Length: 8 minutes
In 1950, Canadian-American composer Henry Brant (b. 1913) wrote that traditional music in a single style "could no longer evoke the new stresses, the layered insanities, and multi-directional assaults of contemporary life on the spirit." One direction he began exploring was that of "spatial music in temporal polyphony" - in essence using space as another dimension in music. Concerned about the ability to discern contrapuntal details in dense textures, he found that the physical and sonic separation of performers solved some of that perceptual problem.
"At Juilliard, I studied and performed The Unanswered Question and other ensemble pieces of Ives. I saw that he was getting at the problem of greater polyphonic complexity in two ways: by physically separating the players, and by having them not maintain rhythmic ensemble," Brant said in a 1980 interview. "At that time, it seemed to me that these solutions were somewhat casual and slovenly, because my training had been like everyone else's - getting the music locked into the jail cells of bars and uniform tempi.
"So I attempted to find a way to apply Ives' two ideas in a more organized manner, and modified to the extent that every detail in the music must be easily and accurately playable, a restriction which Ives never worried about. My first effort was Rural Antiphonies. Since then all of my spatial pieces have been guided by these two Ivesian principles."
Brant often defined the character of his separated ensembles by instrumentation, texture, meter, style, and other elements. The son of a violinist, he had begun experimenting with homemade instruments while still a child, and he became a master orchestrator through a remarkably diverse career. He worked commercially in radio and film and taught at Columbia University, the Juilliard School, and Bennington College. He was the first American composer to win the Prix Italia (1955); his most recent major award was the Pulitzer Prize in 2002 for Ice Fields, for large orchestral groups and organ. Michael Tilson Thomas conducted the San Francisco Symphony in the premiere, with Brant himself playing the organ.
Perhaps his most famous piece, Verticals Ascending displays many of Brant's concerns in a compact package.
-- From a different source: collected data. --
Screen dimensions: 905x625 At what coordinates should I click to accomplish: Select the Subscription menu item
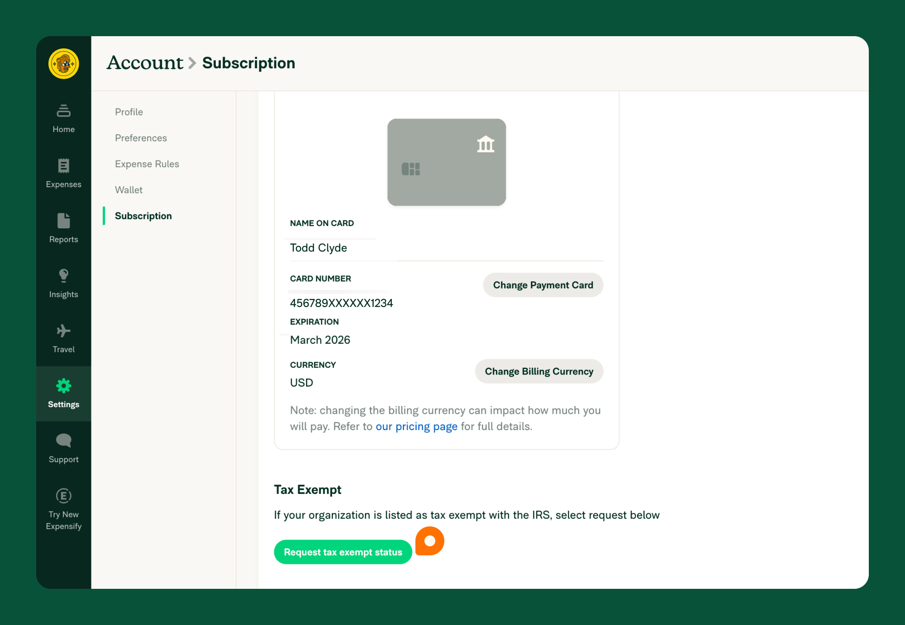pos(143,216)
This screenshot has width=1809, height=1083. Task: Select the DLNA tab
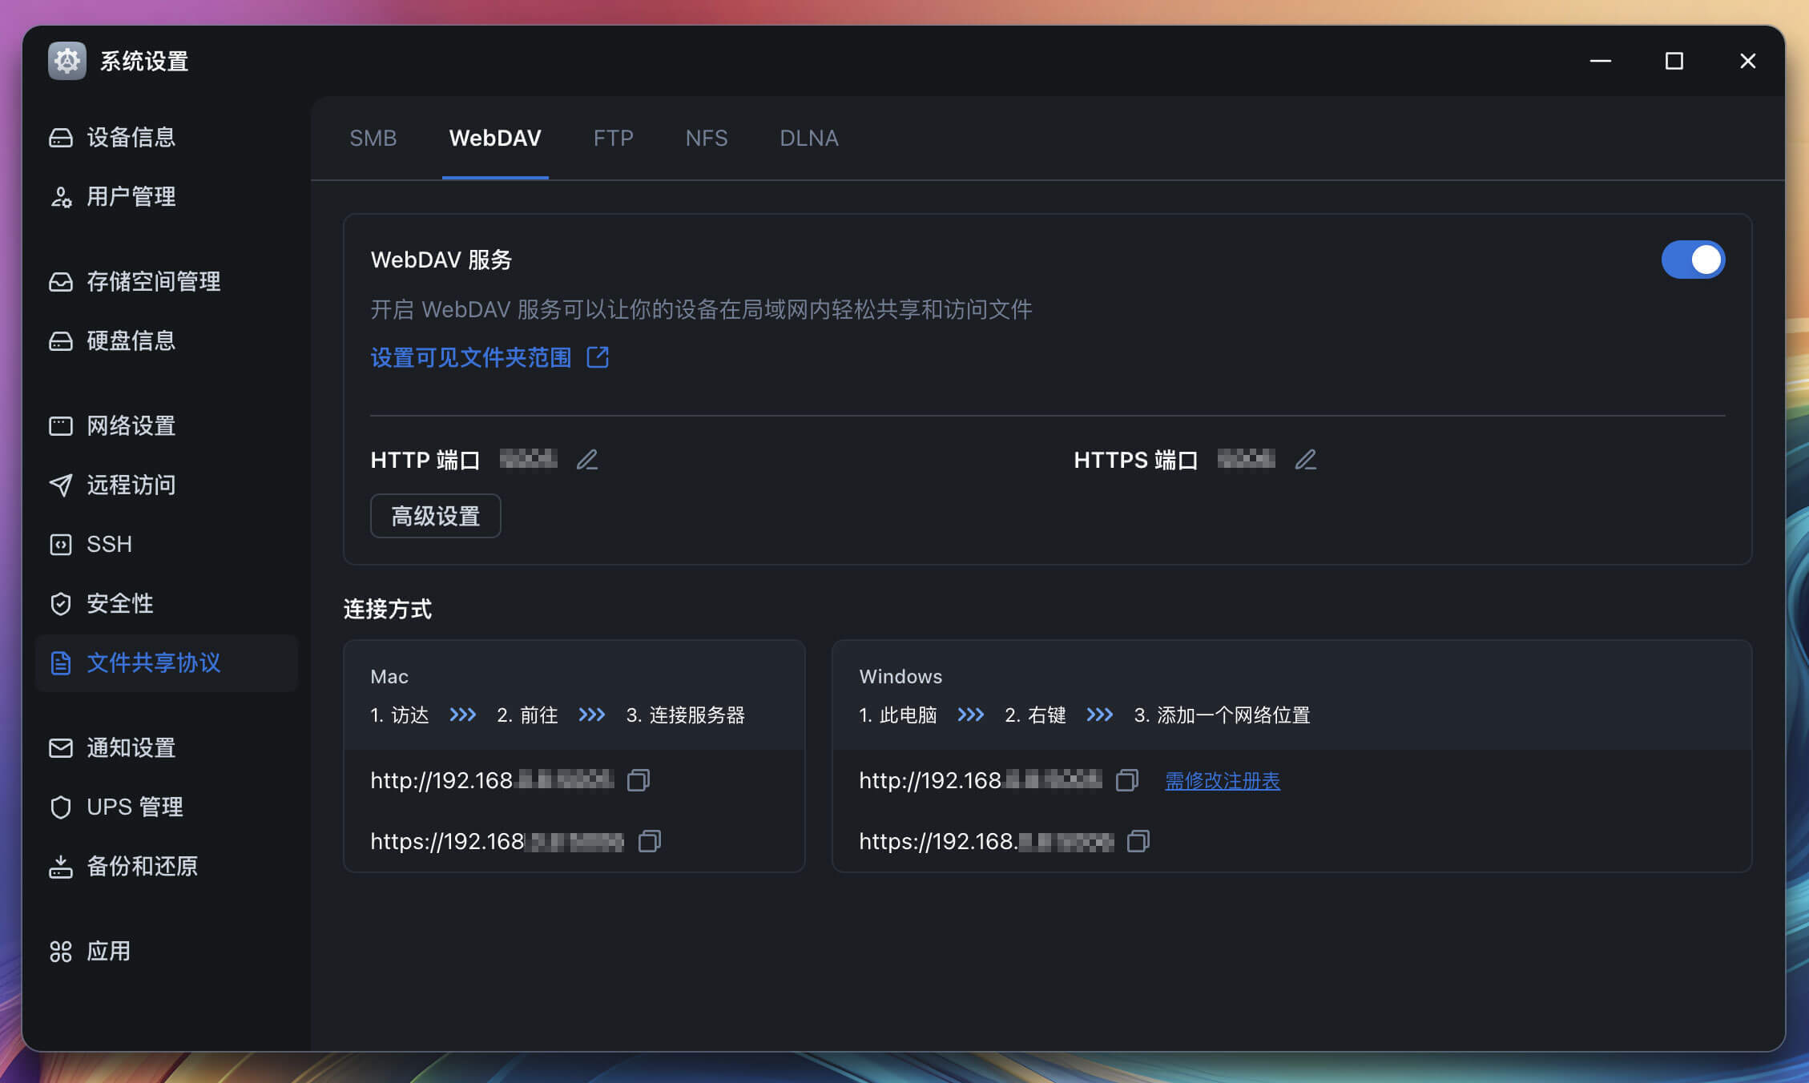coord(808,138)
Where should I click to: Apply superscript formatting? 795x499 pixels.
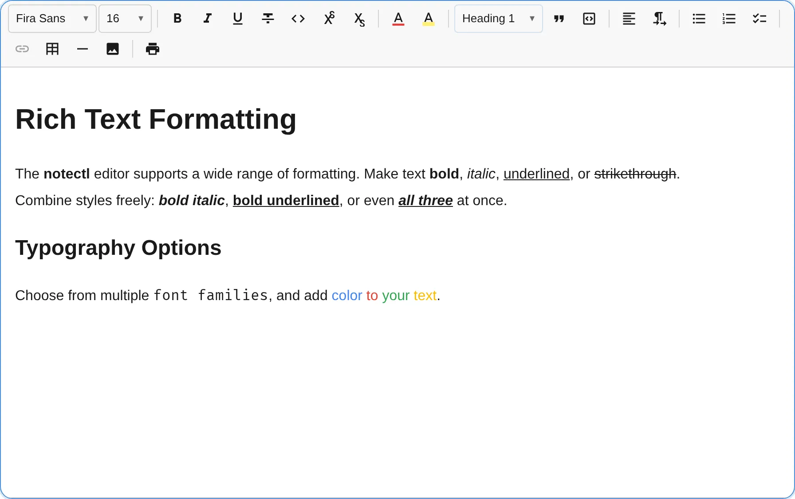tap(329, 18)
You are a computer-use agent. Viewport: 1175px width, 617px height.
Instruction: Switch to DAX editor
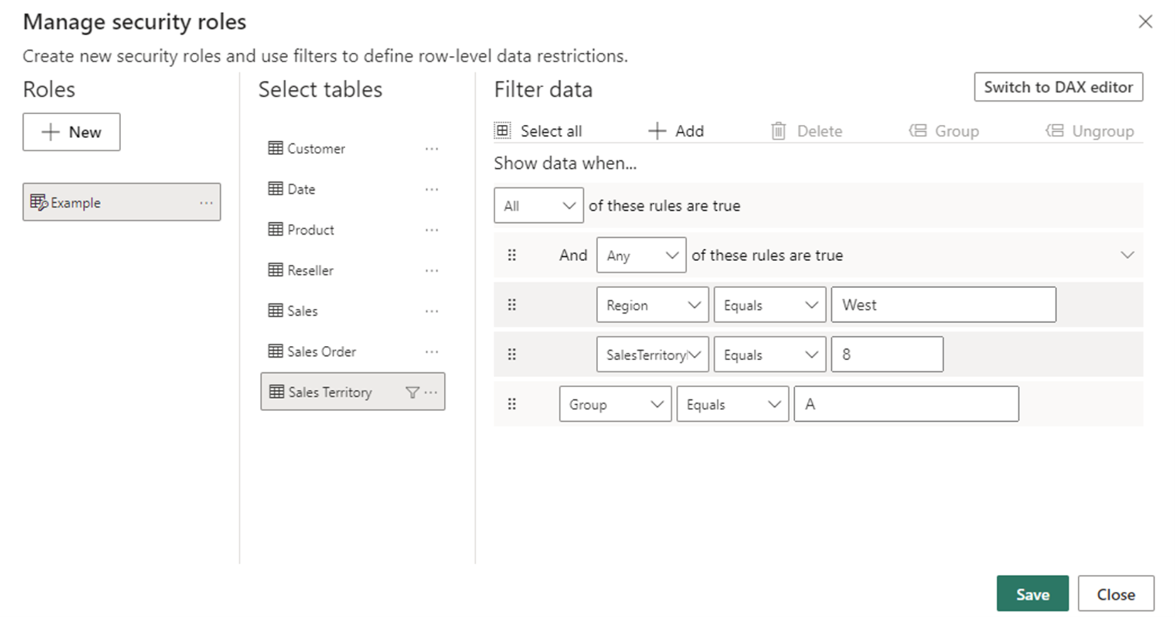click(1058, 87)
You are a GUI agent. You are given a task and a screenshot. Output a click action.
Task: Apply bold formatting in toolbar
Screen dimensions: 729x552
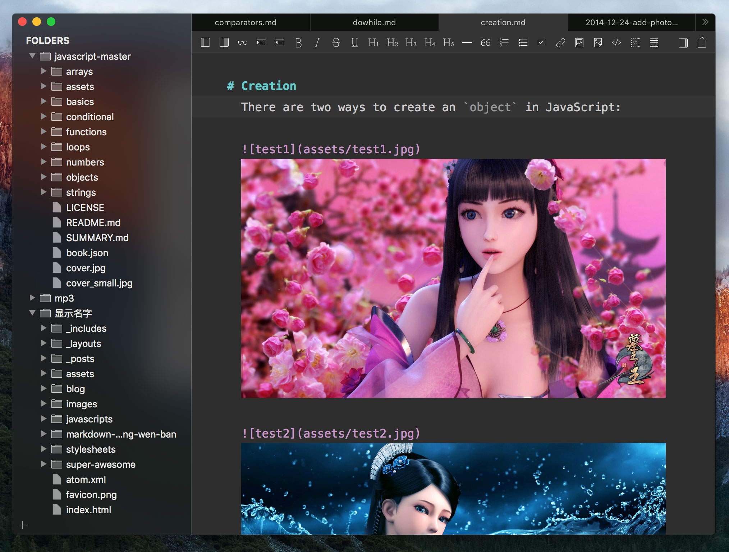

Composed in 1967, the piece reflects in sound the visual counterpoint of the Watts Towers, particularly the two tallest spires. Built by Italian immigrant Simon Rodia from scrap materials and cement, the Watts Towers is a fantastic folk sculpture suggesting the better-known work of Catalan architect Antonio Gaudí.
Verticals Ascending is scored for two small wind bands of distinct character. The first group is the brighter sounding, with double reeds, trumpets, trombone, and piano. It also includes a rather jazzy, soloistic part for alto sax that helps pictorialize verticality, particularly in its ascending glissandos. The mellower second group includes flute and piccolo, clarinets, horns, tuba, electronic organ (more reed sounds), and pitched percussion. Within each group the instruments are further defined as familial mega-instruments, the oboes and bassoons in Group I, for example, often playing together in octaves against the trumpets and trombones, also in octaves.
The two groups are further defined by meter, Group I playing in 4/4 throughout, Group II in 3/4. Brant spells out his intention quite clearly: "One measure of 4/4 is equal to one measure of 3/4; the first beat of each 4/4 measure must coincide with the first beat of the corresponding 3/4 measure, and the resulting effect will be that of '3 against 4' throughout, whenever both groups are heard simultaneously." As the Watts Towers challenge contextural perceptions, Verticals Ascending requires a complex interaction of performers and listeners in space, integrating a sort of meta-polyphony.
Verticals Ascending is dedicated to Alex North, composer of the score for the 1963 film Cleopatra, a project on which Brant also worked.
-- John Henken is the Director of Publications for the Los Angeles Philharmonic.